**What the exercise asks:**
Return the data. Every word must match.
__________
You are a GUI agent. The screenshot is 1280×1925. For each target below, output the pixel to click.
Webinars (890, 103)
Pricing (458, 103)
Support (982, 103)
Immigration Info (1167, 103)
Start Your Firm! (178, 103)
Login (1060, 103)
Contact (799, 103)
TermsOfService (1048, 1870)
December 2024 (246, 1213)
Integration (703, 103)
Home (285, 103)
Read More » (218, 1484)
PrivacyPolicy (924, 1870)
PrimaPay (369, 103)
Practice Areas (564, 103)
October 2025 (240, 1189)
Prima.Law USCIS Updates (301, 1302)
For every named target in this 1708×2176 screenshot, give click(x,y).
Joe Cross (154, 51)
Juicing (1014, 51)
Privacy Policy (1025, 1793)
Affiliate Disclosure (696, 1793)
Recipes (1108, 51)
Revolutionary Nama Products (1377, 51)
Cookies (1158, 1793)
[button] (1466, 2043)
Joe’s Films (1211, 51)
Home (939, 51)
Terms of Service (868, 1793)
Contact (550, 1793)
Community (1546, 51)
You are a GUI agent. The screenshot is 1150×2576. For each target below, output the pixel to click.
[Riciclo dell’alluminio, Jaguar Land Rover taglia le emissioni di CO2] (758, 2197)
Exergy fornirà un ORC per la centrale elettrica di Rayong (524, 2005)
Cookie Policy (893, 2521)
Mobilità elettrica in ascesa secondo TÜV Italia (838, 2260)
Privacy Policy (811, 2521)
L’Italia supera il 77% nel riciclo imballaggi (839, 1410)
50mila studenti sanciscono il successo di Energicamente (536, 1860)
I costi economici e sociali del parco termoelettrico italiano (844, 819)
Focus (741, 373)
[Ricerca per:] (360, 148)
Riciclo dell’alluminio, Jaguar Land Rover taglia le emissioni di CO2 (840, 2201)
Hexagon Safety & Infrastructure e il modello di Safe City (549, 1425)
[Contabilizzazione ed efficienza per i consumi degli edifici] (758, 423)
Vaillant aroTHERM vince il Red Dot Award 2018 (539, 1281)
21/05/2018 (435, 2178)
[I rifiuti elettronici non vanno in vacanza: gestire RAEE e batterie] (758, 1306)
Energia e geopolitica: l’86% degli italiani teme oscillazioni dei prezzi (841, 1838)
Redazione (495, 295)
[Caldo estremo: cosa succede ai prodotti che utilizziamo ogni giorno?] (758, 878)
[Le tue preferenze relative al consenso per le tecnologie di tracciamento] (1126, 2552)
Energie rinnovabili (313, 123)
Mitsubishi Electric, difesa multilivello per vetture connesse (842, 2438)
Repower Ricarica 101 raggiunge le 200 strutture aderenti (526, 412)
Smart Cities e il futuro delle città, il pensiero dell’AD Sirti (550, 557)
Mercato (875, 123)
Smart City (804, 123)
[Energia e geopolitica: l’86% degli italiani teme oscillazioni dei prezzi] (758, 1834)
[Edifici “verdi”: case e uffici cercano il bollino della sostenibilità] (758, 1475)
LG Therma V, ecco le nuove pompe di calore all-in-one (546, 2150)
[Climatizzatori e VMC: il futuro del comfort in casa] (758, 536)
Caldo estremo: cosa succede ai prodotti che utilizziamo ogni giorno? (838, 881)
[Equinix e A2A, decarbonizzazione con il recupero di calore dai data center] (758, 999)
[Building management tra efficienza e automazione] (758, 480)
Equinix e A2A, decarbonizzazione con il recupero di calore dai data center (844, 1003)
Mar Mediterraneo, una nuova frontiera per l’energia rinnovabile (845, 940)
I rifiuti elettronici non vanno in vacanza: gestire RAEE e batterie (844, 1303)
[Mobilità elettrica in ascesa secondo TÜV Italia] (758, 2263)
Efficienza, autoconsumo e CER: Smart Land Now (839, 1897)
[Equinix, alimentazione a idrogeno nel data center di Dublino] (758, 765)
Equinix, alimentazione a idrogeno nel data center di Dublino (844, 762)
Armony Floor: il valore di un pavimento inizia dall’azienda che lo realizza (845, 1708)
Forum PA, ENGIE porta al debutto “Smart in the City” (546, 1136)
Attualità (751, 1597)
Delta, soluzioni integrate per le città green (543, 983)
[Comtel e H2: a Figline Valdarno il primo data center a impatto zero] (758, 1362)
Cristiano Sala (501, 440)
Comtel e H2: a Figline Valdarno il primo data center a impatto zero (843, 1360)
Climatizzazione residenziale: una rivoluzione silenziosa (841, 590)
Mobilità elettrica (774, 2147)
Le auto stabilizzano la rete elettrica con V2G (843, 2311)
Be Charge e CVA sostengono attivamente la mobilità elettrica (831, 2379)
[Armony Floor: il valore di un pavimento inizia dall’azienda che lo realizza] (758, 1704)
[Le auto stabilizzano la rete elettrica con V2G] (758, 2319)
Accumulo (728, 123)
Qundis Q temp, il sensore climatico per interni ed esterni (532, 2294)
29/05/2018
__________
**Solution to this exercise:**
You are a GUI agent. The screenshot is 1280×1925. For each target below, output the pixel to click.
Webinars (890, 103)
Pricing (458, 103)
Support (982, 103)
Immigration Info (1167, 103)
Start Your Firm! (178, 103)
Login (1060, 103)
Contact (799, 103)
TermsOfService (1048, 1870)
December 2024 (246, 1213)
Integration (703, 103)
Home (285, 103)
Read More » (218, 1484)
PrivacyPolicy (924, 1870)
PrimaPay (369, 103)
Practice Areas (564, 103)
October 2025 (240, 1189)
Prima.Law USCIS Updates (301, 1302)
For every named target in this 1708×2176 screenshot, give click(x,y).
Joe Cross (154, 51)
Juicing (1014, 51)
Privacy Policy (1025, 1793)
Affiliate Disclosure (696, 1793)
Recipes (1108, 51)
Revolutionary Nama Products (1377, 51)
Cookies (1158, 1793)
[button] (1466, 2043)
Joe’s Films (1211, 51)
Home (939, 51)
Terms of Service (868, 1793)
Contact (550, 1793)
Community (1546, 51)
You are a GUI agent. The screenshot is 1150×2576. For each target below, output the pixel to click.
[Riciclo dell’alluminio, Jaguar Land Rover taglia le emissioni di CO2] (758, 2197)
Exergy fornirà un ORC per la centrale elettrica di Rayong (524, 2005)
Cookie Policy (893, 2521)
Mobilità elettrica in ascesa secondo TÜV Italia (838, 2260)
Privacy Policy (811, 2521)
L’Italia supera il 77% nel riciclo imballaggi (839, 1410)
50mila studenti sanciscono il successo di Energicamente (536, 1860)
I costi economici e sociali del parco termoelettrico italiano (844, 819)
Focus (741, 373)
[Ricerca per:] (360, 148)
Riciclo dell’alluminio, Jaguar Land Rover taglia le emissioni di CO2 (840, 2201)
Hexagon Safety & Infrastructure e il modello di Safe City (549, 1425)
[Contabilizzazione ed efficienza per i consumi degli edifici] (758, 423)
Vaillant aroTHERM vince il Red Dot Award 2018 (539, 1281)
21/05/2018 (435, 2178)
[I rifiuti elettronici non vanno in vacanza: gestire RAEE e batterie] (758, 1306)
Energia e geopolitica: l’86% degli italiani teme oscillazioni dei prezzi (841, 1838)
Redazione (495, 295)
[Caldo estremo: cosa succede ai prodotti che utilizziamo ogni giorno?] (758, 878)
[Le tue preferenze relative al consenso per le tecnologie di tracciamento] (1126, 2552)
Energie rinnovabili (313, 123)
Mitsubishi Electric, difesa multilivello per vetture connesse (842, 2438)
Repower Ricarica 101 raggiunge le 200 strutture aderenti (526, 412)
Smart Cities e il futuro delle città, il pensiero dell’AD Sirti (550, 557)
Mercato (875, 123)
Smart City (804, 123)
[Energia e geopolitica: l’86% degli italiani teme oscillazioni dei prezzi] (758, 1834)
[Edifici “verdi”: case e uffici cercano il bollino della sostenibilità] (758, 1475)
LG Therma V, ecco le nuove pompe di calore all-in-one (546, 2150)
[Climatizzatori e VMC: il futuro del comfort in casa] (758, 536)
Caldo estremo: cosa succede ai prodotti che utilizziamo ogni giorno? (838, 881)
[Equinix e A2A, decarbonizzazione con il recupero di calore dai data center] (758, 999)
[Building management tra efficienza e automazione] (758, 480)
Equinix e A2A, decarbonizzazione con il recupero di calore dai data center (844, 1003)
Mar Mediterraneo, una nuova frontiera per l’energia rinnovabile (845, 940)
I rifiuti elettronici non vanno in vacanza: gestire RAEE e batterie (844, 1303)
[Mobilità elettrica in ascesa secondo TÜV Italia] (758, 2263)
Efficienza, autoconsumo e CER: Smart Land Now (839, 1897)
[Equinix, alimentazione a idrogeno nel data center di Dublino] (758, 765)
Equinix, alimentazione a idrogeno nel data center di Dublino (844, 762)
Armony Floor: il valore di un pavimento inizia dall’azienda che lo realizza (845, 1708)
Forum PA, ENGIE porta al debutto “Smart in the City” (546, 1136)
Attualità (751, 1597)
Delta, soluzioni integrate per le città green (543, 983)
[Comtel e H2: a Figline Valdarno il primo data center a impatto zero] (758, 1362)
Cristiano Sala (501, 440)
Comtel e H2: a Figline Valdarno il primo data center a impatto zero (843, 1360)
Climatizzazione residenziale: una rivoluzione silenziosa (841, 590)
Mobilità elettrica (774, 2147)
Le auto stabilizzano la rete elettrica con V2G (843, 2311)
Be Charge e CVA sostengono attivamente la mobilità elettrica (831, 2379)
[Armony Floor: il valore di un pavimento inizia dall’azienda che lo realizza] (758, 1704)
[Le auto stabilizzano la rete elettrica con V2G] (758, 2319)
Accumulo (728, 123)
Qundis Q temp, il sensore climatico per interni ed esterni (532, 2294)
29/05/2018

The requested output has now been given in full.